Anything's possible, I guess, but hockey goalies, at least current ones, are remarkably agile and impossibly quick in their reflexes. And it's hard to be agile and quick when you're overweight.
It'd be tough to be notably overweight in the NHL, because the sport depends so much on endurance and conditioning.
I'm not good at linking in this forum, but here's the article. http://tmagazine.blogs.nytimes.com/2011/03/11/little-big-man/ Well worth a read, but the picture at the top shows that "growing a mustache" must not be in the classic definition of "athlete."
I generally agree, though a good outfielder who's on base a lot will sprint repeatedly in the course of an evening, and over six months of games almost every night, will have to be in pretty good general shape. Tim Raines used to run a mile a day early in his career, even on game days. People warned him this would wear him out, but he had a heck of a long career (though I think he cut back on the miles pretty early on). Not all players have Tim Raines's skill set, naturally.
That's what she said. Literally!
Yeah a good OF has to engage in some repeated sprints, but the key part of that is unless the pitcher is giving up flyballs non-stop, and only flyballs that don't get out of the park, he has time to recover (completely) between each flyball. Someone with a gimpy knee and a beer belly is going to struggle to play the OF well, but someone with a gimpy knee and a beer belly is going to struggle in most sports (at elite level) nowadays.
There's not many fat goalies after his era though.
Neville Southall was fat and was the best goalkeeper in the soccer world on his day. Truly outstanding. Andy Goram was mental -literally - and had the reflexes of a cat and became personally offended by the idea of giving up goals to Celtic.

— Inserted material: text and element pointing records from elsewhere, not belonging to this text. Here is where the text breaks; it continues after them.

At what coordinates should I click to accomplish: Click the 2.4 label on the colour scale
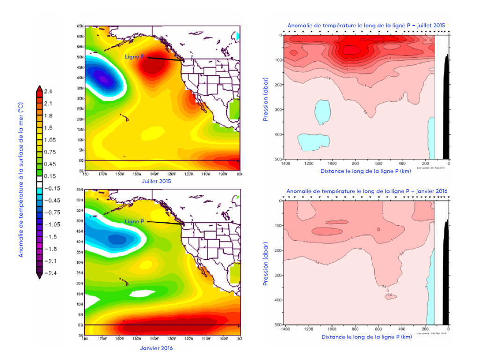[x=49, y=91]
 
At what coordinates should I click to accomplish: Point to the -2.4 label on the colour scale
[x=49, y=273]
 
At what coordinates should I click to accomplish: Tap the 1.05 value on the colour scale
[x=50, y=140]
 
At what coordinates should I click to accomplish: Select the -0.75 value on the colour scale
[x=50, y=213]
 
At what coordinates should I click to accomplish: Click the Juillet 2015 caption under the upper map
[x=154, y=181]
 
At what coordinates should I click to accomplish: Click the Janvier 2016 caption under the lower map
[x=157, y=348]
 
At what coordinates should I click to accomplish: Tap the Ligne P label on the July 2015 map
[x=135, y=57]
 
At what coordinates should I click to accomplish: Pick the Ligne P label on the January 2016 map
[x=135, y=221]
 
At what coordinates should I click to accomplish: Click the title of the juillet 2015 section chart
[x=366, y=25]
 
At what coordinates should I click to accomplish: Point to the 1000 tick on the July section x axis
[x=332, y=164]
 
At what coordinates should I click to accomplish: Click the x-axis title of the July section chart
[x=366, y=171]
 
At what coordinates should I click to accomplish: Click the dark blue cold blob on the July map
[x=105, y=77]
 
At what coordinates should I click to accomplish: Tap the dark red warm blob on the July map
[x=154, y=66]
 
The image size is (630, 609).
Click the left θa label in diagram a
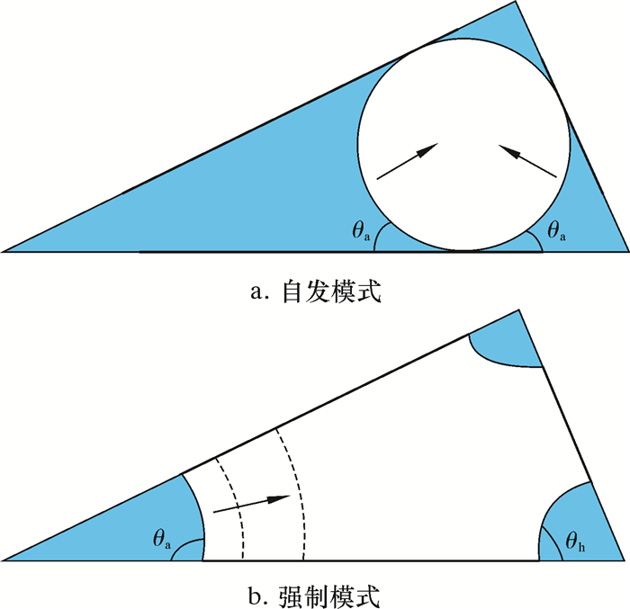[360, 231]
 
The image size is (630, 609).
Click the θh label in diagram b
[576, 541]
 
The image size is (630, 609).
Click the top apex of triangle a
[518, 3]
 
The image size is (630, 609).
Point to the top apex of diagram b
[518, 311]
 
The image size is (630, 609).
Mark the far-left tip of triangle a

I knew fat guys who could shoot over 90% from the foul line. Hell, leave me open and I hit probably 2/3 of my "jump" shots and it's not like I was working on it every day. I believe (and am surely wrong) that my prime refelexes were not far off MLB 3B levels. Fat has little to do with reflexes or "skill" stuff. It kills you of course for speed, endurance and being able to get more than 6 inches off the ground. The only one of those that has any bearing on baseball is speed but if you hit 300/397/446 then you play and Alex Sanchez hits the bench.
Yup, and you don't even need any pedometers or some other fancy data collection. Just multiply 200 possessions times 90 feet equals 18,000 feet = 3.4 miles.
So realistically about half of that? 90 feet is the distance from end to end, each possession they are probably running 40-50 feet, then positioning themselves.
Except for running around screens and from one wing to another and cutting through the lane trying to get open.
Of course there are the post players who just don't move once they get position, they just intersperse their lighter running duties with 20 seconds of wrestling every possession.
Tim Raines used to run a mile a day early in his career, even on game days.
I'm surprised it's that low.
John Kruk was in the major leagues because he could hit 300/397/446/133 and I doubt there's a single player in the NBA, NHL or NFL who could hit well enough to be a bench player in MLB.
A young John Kruk was listed at 5'10, 170 and once hit 8 triples in a season -- although he could obviously still hit when he was heavier than that.